I've blogged many times about Gore's point of view (which I share) on this subject. In the area of political dialogue, it might be called the “pollster-consultant industrial complex” [coined by Joe Klein] that has had the same effect in political dialogue as manipulative commercial advertising has on the buying public: lack of spontaneity, test-tube bromides, insipid photo ops, and idiotic advertising combined to pass for political discourse. In the current Time excerpt Gore is less dramatic and confrontational than he was last year when he said:
The conversation of democracy has been desiccated [pulverized; lacking in energy or vitality]. To bring it back to life, break the monopoly of broadcast and cable television.
Is there hope in what he writes? Does he propose a plan to take back the airwaves and enable real awareness and discourse? Here's what he writes:
...broadband interconnection is supporting decentralized processes that reinvigorate democracy. We can see it happening before our eyes: As a society, we are getting smarter. Networked democracy is taking hold. You can feel it. We the people—as Lincoln put it, "even we here"—are collectively still the key to the survival of America's democracy.

Saturday, March 17, 2007

Engaging rather than interrupting; reasoning rather than rabble-rousing

It seems like the pendulum of political discourse is swinging back to reality instead of sarcastic, provocative entertainment.
  • When Ann Coulter said what she did about John Edwards, the backlash was swift and across the board non-partisan. Republicans, Democrats, gays, straights, they all reacted similarly suggesting that Coulter wasn't just out of line, but instead making a desperate attempt for self promotion at the expense of Edwards.

  • When the Attorney General fired the eight Federal attornies and it became apparent that they were all political firings - that there was nothing negative on any of their records (in fact, quite the opposite) - the press, the attorneys themselves, and the public all reacted quickly with dismay that Gonzalez could be so petty and robotically following the whims of President Bush and that the lies coming out daily from Rove's office, Gonzales', and the White House were so blatant that it's become painfully clear that there's total disorganization at the top of our government.

  • Valerie Plame-Wilson made the clearest statement of how she and her husband were misused for purely vindictive political purposes while public sentiment suggests that Libby (who was found guilty for the leak that harmed Plame-Wilson) was the Vice President's fall guy and should get pardoned.

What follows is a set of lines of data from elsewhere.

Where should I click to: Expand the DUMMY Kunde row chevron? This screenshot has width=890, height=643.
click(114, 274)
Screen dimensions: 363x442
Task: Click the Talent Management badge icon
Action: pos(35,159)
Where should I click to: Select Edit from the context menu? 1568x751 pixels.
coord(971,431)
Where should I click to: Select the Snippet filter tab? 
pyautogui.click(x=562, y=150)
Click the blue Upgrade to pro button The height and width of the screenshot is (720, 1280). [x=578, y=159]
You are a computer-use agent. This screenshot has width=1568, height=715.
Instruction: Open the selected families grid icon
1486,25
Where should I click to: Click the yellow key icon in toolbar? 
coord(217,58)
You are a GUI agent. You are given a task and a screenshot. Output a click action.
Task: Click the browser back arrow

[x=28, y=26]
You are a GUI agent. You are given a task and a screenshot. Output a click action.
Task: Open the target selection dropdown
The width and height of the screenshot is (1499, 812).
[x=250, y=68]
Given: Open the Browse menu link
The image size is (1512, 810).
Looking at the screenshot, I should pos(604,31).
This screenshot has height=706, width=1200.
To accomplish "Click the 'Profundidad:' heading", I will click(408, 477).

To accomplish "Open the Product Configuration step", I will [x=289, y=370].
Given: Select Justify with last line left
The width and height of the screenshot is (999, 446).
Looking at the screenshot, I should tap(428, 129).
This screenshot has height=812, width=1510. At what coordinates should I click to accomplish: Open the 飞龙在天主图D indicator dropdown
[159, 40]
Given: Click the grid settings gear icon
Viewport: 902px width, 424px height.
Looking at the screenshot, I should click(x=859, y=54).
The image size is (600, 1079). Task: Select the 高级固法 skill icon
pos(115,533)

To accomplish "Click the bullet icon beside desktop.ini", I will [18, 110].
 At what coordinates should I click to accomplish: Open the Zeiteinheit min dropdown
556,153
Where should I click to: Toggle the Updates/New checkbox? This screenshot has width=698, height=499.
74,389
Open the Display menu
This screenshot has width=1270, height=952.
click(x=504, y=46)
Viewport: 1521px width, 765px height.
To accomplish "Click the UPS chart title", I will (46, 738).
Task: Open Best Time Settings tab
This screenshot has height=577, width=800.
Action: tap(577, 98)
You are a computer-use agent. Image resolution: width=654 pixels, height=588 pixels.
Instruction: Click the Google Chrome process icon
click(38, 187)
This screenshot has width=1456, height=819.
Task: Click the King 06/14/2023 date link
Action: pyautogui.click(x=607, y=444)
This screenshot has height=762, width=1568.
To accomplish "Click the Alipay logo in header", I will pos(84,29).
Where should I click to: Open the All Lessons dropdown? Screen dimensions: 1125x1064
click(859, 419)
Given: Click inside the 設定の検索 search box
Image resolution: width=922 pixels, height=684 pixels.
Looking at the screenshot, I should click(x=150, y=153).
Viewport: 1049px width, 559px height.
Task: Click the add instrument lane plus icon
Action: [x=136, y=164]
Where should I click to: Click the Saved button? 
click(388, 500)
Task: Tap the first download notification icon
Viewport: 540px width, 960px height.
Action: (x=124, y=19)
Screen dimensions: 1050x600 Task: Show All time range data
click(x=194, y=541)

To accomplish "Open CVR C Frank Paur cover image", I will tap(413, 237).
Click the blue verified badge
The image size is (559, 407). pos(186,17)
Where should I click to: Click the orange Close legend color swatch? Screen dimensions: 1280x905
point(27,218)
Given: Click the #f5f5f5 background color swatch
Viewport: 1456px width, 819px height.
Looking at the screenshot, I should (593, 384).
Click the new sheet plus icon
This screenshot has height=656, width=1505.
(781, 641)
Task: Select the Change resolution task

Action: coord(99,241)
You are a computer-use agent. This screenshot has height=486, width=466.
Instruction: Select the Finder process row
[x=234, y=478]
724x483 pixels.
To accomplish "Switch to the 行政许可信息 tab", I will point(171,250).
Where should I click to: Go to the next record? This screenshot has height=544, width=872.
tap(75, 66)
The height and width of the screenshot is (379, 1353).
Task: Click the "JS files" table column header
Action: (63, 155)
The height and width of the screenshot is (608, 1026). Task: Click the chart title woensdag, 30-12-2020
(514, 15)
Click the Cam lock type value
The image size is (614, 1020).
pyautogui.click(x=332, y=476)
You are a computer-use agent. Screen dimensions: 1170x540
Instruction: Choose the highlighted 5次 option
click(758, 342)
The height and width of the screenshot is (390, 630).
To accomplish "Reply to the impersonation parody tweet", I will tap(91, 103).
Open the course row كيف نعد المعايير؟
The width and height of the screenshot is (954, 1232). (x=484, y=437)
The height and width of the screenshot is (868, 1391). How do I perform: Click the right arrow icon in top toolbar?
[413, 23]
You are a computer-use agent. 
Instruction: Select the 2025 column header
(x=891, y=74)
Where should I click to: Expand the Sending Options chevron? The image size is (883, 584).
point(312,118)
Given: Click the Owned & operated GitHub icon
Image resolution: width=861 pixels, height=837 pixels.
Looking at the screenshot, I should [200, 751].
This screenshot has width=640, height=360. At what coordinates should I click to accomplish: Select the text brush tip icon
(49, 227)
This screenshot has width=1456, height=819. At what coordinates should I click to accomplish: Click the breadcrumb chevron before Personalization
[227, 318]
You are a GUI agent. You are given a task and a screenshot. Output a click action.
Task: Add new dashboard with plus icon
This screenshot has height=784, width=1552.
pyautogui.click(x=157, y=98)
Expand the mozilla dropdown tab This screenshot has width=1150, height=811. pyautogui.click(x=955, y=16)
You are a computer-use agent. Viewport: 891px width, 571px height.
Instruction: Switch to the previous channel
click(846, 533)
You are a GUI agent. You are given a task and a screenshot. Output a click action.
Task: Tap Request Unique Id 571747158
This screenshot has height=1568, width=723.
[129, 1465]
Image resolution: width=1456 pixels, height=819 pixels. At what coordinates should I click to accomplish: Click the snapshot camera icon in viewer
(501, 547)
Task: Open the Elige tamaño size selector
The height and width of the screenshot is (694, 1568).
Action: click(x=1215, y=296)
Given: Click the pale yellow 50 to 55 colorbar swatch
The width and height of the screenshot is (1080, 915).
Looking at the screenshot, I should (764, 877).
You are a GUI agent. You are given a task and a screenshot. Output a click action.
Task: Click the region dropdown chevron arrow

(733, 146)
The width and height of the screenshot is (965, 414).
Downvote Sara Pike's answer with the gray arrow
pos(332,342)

  • NBC News recently reported that 73% of Americans say they are following the Presidential election process closely - "an astounding figure in a country in which it's a big deal if more than half the electorate votes. Everywhere there's talk that this may be the most momentous race in our lifetime, that it's clear that the country is teetering on the cusp of something good, bad or cataclysmic" says Anna Quindlen in a Newsweek editorial.
Finally the blinders are off and we're all seeing what has been happening and the harm that's been done: that the bias has been so unfriendly and unwavering, that there's a backlash wanting silence (or at least the toning down of the rhetoric), that issues have gone wanting, and that partisan politics - particularly President Bush's brand of politics - has abandoned the will and wishes of the bill-paying electorate.

Quoting again from Anna Quindlen: "If, as many suspect, this is either a moment for the United States to prevail or to implode, a radio program, a column, or a TV talk show really matters. It's a valuable piece of public real estate that should be earned every day, by engaging rather than interrupting, by reasoning rather than rabble rousing. Maybe even by doing the really unthinkable in the civic auditorium and trying to move the conversation in fruitful directions."

I fervently hope that this is the case!